= PROBLEM TO WORK ON =
Reproduce the lines below, replacing each occurrence of "GUI agent" with "interface agent" and leaving everything else unchanged.

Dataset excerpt
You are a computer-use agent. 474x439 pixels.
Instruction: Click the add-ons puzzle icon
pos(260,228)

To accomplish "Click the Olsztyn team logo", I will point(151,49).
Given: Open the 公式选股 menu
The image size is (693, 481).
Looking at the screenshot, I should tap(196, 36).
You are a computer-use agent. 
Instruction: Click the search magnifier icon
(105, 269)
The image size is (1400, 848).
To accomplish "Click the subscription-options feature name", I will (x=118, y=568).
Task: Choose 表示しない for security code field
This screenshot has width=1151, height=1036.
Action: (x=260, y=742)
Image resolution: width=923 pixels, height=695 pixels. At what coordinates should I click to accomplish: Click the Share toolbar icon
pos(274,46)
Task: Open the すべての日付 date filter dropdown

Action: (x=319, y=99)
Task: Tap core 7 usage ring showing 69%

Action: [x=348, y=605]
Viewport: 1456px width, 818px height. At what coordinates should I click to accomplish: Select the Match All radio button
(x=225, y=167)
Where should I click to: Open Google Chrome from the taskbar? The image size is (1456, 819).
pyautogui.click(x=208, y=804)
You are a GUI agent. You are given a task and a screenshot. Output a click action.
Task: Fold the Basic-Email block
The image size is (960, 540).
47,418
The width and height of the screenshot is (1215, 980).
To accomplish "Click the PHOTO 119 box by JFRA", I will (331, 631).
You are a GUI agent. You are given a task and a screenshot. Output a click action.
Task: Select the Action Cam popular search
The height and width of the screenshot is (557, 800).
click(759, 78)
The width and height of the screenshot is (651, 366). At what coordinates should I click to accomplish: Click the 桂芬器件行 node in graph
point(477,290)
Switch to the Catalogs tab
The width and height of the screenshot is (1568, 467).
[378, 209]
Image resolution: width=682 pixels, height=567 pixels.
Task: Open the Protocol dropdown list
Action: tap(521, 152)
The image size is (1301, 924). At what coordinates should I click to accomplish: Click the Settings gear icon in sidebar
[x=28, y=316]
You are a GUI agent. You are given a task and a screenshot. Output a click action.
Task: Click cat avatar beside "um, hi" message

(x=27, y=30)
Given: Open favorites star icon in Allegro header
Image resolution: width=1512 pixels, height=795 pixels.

= SOLUTION FOR THIS TASK =
You are a computer-use agent. 474x439 pixels.
Instruction: Click the add-ons puzzle icon
pos(260,228)

To accomplish "Click the Olsztyn team logo", I will point(151,49).
Given: Open the 公式选股 menu
The image size is (693, 481).
Looking at the screenshot, I should tap(196, 36).
You are a computer-use agent. 
Instruction: Click the search magnifier icon
(105, 269)
The image size is (1400, 848).
To accomplish "Click the subscription-options feature name", I will (x=118, y=568).
Task: Choose 表示しない for security code field
This screenshot has width=1151, height=1036.
Action: (x=260, y=742)
Image resolution: width=923 pixels, height=695 pixels. At what coordinates should I click to accomplish: Click the Share toolbar icon
pos(274,46)
Task: Open the すべての日付 date filter dropdown

Action: (x=319, y=99)
Task: Tap core 7 usage ring showing 69%

Action: [x=348, y=605]
Viewport: 1456px width, 818px height. At what coordinates should I click to accomplish: Select the Match All radio button
(x=225, y=167)
Where should I click to: Open Google Chrome from the taskbar? The image size is (1456, 819).
pyautogui.click(x=208, y=804)
You are a interface agent. You are given a task and a screenshot. Output a click action.
Task: Fold the Basic-Email block
The image size is (960, 540).
47,418
The width and height of the screenshot is (1215, 980).
To accomplish "Click the PHOTO 119 box by JFRA", I will (331, 631).
You are a interface agent. You are given a task and a screenshot. Output a click action.
Task: Select the Action Cam popular search
The height and width of the screenshot is (557, 800).
click(759, 78)
The width and height of the screenshot is (651, 366). At what coordinates should I click to accomplish: Click the 桂芬器件行 node in graph
point(477,290)
Switch to the Catalogs tab
The width and height of the screenshot is (1568, 467).
[378, 209]
Image resolution: width=682 pixels, height=567 pixels.
Task: Open the Protocol dropdown list
Action: tap(521, 152)
The image size is (1301, 924). At what coordinates should I click to accomplish: Click the Settings gear icon in sidebar
[x=28, y=316]
You are a interface agent. You are given a task and a screenshot. Output a click action.
Task: Click cat avatar beside "um, hi" message

(x=27, y=30)
Given: Open favorites star icon in Allegro header
Image resolution: width=1512 pixels, height=795 pixels.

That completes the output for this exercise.